Navigating the various home screens and menus is also much easier and quicker thanks to the touch screen. So to is moving through e-mails, BBMs, text messages and social networking feeds.
That said, however, the screen is tiny for a touch screen, and the finger can be a very blunt instrument in that small area. Expect many inaccuracies, especially when using apps that reduce your working space further, like Twitter. Sending when you meant to save, publicly cursing when you meant to cut, can lead to some embarrassment. In short, handle with care.
3. Does it operate as advertised?
Things get a little hairy here. According to RIM’s website, the 9900’s 1230mAh battery will last up to 13 days in standby mode and offers talk time of 6.3 hours.

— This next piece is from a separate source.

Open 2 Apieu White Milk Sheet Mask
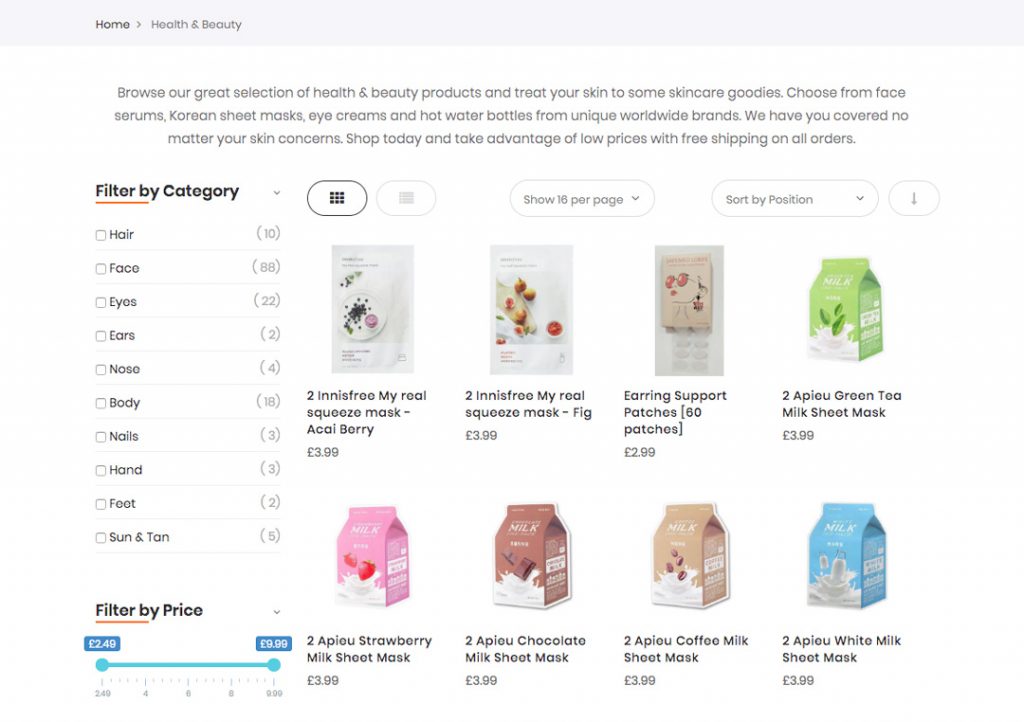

There is simply no way this is true. The BlackBerry – as with most other smartphones – is synonymous with short battery life, with a full charge usually lasting just a day. However, the Bold 9900 takes the cake. Unplugged at 6:30 in the morning, and being used to check e-mails, send BBMs and the odd text message, and making and receiving calls, the Bold’s battery had drained to 30% by midday, meaning that there was no way it would last the rest of the day.
Things get even worse when applications are running in the background.
It could be argued that the bad battery life can be attributed to the powerful 1.2GHz processor. However that is a poor excuse. The new Bold is bursting with better features than its predecessors, such as 8GB of on-board memory, which is expandable up to 32GB via a microSD card or the 786MB of RAM built into the phone. So why not a better battery? The Torch uses a stronger 1500mAh battery, as does the original Bold 9000. So why not the new Bold?
It is a flaw that ruins the entire experience of using the Bold 9900.
Things got even worse during my tests. On numerous occasions, the Bold 9900 showed it had 100% battery life, which I found rather dubious, considering it was on its last legs at the same time the previous day. Minutes later, the phone switched itself off, and starting it up was impossible because the battery had completely drained. To remedy this, I downloaded the BatteryWatch application from the App World, and that seemed to give a better indication on the battery status.
Although OS7 offers a more fluid experience without any lagging when scrolling through web pages, menus and the various home screens, it did seem a little unresponsive at times and a few times froze completely. The only way to regain control of the phone was to take out the battery. However, unlike other BlackBerrys that take ages to boot up, the 1.2Ghz CPU showed its true colours here, bringing the boot up time down to under 30 seconds.
The App World is also more fluid, attractive and responsive on OS7. It suggests that, before long, it may even be comparable to the Android and iPhone app stores.
Sadly, for a device like this, the Bold’s reception was lacking. It continually switched between 3G/GPRS/EDGE and sometimes to GSM. This made phone calls infuriating, sometimes with only half the conversation heard, and it became an even bigger problem when browsing the Internet.
4. Is it innovative?
The Bold is one of the first phones in the BlackBerry range to offer near field communications (NFC), which means that it will pair with other NFC capable devices or can read smart-tags by simply tapping the phone on the tag. It was expected to appear on the iPhone 4S, for example, but never made it that far. However, not many viable applications are available for it yet.
It is also the thinnest BlackBerry so far, measuring 10.5mm.
And that's where the innovation stops. All the other features on the phone can be found on other BlackBerry models and, in many cases, on other brands too.
5. Is it value for money?
At a price of R7 500, the Bold 9900 is far more expensive than the 9780 and the Curve. For that amount of money, you expect the phone to come with a decent battery, feature a stable operating system and, of course, have a decent signal. The Bold offers none of these.